The result? Imbalanced customer reviews for one, says Huang. Or datasets that inaccurately predict a firm’s financials, or surveys that poorly reflect a company’s IT resource requirements (such as how many workers are needed, what the costs are, and so on) — one of the most common types of datasets you find in information systems work, he says.
However, most companies don’t currently tackle the problem of missing values head-on.
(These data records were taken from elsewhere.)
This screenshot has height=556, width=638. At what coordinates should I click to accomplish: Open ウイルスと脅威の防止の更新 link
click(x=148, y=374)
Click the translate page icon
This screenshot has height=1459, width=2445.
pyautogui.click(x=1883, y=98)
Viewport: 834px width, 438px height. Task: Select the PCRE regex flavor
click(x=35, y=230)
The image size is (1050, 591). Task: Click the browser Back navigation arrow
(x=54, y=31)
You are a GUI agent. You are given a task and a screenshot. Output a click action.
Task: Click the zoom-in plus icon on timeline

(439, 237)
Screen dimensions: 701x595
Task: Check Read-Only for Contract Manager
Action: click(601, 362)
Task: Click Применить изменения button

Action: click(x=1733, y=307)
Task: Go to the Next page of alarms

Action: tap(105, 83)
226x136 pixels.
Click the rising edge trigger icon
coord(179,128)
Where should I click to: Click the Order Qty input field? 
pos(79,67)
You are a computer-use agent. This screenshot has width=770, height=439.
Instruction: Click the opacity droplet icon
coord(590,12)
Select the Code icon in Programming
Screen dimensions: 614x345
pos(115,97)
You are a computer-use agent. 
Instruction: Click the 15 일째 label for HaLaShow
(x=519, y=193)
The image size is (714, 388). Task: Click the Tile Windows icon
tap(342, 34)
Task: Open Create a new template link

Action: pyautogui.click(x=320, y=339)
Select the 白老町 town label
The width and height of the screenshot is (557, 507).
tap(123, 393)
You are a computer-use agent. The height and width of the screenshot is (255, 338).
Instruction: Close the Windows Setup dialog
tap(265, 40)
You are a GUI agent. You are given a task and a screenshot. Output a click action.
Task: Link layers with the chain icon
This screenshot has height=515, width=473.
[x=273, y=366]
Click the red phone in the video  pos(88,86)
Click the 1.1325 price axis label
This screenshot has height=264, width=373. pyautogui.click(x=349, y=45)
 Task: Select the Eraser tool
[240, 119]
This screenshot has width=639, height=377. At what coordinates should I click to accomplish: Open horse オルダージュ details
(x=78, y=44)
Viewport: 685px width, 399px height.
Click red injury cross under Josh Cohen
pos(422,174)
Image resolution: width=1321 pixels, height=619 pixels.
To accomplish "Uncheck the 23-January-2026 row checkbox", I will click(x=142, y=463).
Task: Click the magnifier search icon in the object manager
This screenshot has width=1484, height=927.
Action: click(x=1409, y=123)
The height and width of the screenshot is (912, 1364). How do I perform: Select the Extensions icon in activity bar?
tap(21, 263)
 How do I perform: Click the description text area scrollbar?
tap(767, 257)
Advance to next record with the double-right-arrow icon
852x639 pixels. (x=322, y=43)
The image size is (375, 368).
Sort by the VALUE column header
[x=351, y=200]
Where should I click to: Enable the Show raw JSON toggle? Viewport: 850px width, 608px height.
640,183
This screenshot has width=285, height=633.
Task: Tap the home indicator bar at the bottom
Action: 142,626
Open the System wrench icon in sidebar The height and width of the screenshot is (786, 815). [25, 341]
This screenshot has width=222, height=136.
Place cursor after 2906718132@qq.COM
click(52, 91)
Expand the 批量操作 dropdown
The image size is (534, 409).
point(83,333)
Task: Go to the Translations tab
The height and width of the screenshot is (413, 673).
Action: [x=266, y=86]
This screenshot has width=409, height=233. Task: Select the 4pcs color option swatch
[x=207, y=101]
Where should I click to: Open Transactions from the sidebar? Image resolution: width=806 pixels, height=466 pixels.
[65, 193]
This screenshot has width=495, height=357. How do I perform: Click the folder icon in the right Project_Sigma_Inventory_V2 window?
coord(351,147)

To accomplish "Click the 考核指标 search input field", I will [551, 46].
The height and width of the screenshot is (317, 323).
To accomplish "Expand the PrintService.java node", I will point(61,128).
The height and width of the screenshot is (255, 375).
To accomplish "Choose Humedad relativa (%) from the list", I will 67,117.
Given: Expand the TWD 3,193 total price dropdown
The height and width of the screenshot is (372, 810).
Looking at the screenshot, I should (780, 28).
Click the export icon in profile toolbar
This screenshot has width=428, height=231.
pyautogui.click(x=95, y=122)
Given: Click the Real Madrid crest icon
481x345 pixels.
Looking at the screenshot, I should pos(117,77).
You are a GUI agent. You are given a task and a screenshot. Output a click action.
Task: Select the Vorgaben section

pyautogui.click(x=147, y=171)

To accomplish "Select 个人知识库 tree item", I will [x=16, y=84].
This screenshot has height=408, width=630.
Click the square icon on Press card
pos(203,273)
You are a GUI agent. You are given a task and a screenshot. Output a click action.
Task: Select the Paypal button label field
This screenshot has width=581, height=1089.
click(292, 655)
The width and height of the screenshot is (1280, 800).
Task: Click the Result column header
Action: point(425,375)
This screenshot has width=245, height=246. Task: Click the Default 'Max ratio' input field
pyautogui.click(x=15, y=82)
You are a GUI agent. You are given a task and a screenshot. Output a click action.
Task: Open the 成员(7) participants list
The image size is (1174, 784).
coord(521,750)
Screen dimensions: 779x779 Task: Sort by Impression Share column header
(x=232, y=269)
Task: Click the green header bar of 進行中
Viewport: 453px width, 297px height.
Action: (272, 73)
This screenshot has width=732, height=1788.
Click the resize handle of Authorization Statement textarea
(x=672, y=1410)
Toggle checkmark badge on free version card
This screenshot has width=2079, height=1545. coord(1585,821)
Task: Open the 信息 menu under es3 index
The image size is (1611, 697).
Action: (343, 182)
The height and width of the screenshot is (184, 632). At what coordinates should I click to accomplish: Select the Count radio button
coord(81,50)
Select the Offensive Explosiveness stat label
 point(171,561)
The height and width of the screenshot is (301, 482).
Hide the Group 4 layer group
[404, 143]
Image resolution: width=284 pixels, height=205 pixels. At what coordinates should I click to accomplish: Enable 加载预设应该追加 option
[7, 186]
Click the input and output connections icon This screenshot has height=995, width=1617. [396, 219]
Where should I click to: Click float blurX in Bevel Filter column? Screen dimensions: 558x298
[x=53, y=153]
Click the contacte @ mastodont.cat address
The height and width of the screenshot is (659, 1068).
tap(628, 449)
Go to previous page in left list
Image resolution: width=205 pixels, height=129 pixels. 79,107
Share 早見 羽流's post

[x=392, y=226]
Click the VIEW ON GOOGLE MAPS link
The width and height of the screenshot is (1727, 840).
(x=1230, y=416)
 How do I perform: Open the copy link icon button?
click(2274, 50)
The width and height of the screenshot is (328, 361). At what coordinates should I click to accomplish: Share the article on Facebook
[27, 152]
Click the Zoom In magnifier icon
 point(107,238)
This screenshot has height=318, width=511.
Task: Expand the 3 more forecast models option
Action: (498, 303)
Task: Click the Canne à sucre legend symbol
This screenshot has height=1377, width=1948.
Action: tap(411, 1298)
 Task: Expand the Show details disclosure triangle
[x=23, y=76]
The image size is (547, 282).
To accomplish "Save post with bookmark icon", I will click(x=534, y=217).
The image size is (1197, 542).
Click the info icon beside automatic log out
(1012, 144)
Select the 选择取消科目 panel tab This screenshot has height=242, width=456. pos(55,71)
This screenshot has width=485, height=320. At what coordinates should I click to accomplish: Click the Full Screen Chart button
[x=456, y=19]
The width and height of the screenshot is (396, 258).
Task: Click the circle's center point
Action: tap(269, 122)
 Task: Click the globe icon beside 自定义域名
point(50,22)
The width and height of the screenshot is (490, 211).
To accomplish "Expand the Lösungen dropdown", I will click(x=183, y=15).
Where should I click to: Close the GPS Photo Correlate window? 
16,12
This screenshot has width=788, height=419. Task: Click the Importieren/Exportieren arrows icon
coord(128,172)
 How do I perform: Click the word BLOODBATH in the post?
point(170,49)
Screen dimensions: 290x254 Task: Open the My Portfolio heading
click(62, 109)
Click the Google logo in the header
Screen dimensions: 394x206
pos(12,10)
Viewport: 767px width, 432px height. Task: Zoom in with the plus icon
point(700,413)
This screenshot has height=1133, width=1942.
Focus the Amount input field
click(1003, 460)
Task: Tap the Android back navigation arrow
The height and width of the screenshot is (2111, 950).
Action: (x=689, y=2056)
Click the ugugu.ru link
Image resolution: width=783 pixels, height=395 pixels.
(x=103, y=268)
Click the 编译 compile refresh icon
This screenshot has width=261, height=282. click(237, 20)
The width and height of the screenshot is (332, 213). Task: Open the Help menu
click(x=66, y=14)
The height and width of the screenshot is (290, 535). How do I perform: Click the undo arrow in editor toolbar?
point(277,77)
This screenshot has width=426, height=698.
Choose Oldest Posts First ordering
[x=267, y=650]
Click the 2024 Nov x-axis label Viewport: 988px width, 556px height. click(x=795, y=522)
Few data scientists are aware of the issue, much less know how to deal with it. “There is a standard operating procedure (SOP) of conducting research in information systems,” explains Huang. “But somehow in that SOP, the handling of missing values is overlooked.”
“They don’t even report it, and we can only guess that they just delete the data row or arbitrarily put in some values using subjective assessment,” he adds. “But those measures only really work under restrictive mathematical assumptions.”
Even in academia, where researchers “should be very rigorous in reporting how they use their data,” people don’t disclose enough information about how they handle missing values,” he says.
“I think the main reason is because researchers don’t really know about it,” says Huang. “Which is why we’ve tried to increase awareness around the issue.”
Awareness as the first step
To that end, the team has detailed in their paper the three main categories of missing data: missing completely at random (MCAR), missing at random (MAR), and missing not at random (MNAR).
It’s the last two that are problematic, says Hahn. “There's no way to statistically prove whether it’s type one, two, or three, but you need to think about what it’s most likely to be and really think about the nature of why the values are missing.”
Only after this identification can you apply the appropriate remedy, he says. The ‘solutions’ vary and the team offers up a handful of suggestions in their paper, including techniques such as the estimation process, maximum likelihood, and multiple imputation methods.
Hahn admits that these solutions can be complex and time-consuming to use. “They reduce bias but it’s also very costly, so there’s a tradeoff,” he says. “It’s not a panacea for missing values.”
His team provides the theory and mechanisms for dealing with missing values, but data scientists still have to manually apply these to their own datasets. In the future, Hahn hopes to be able to collaborate with software engineers to create a “usable piece of software” that will allow practitioners to “plug and play” their solutions.
For now, he strongly advocates data scientists to be transparent and upfront about disclosing the gaps in their datasets. And even if they don’t use his team’s solutions, “just being aware of missing values and knowing the potential biases that can arise is helpful,” says Hahn. “It gives you more nuanced information.”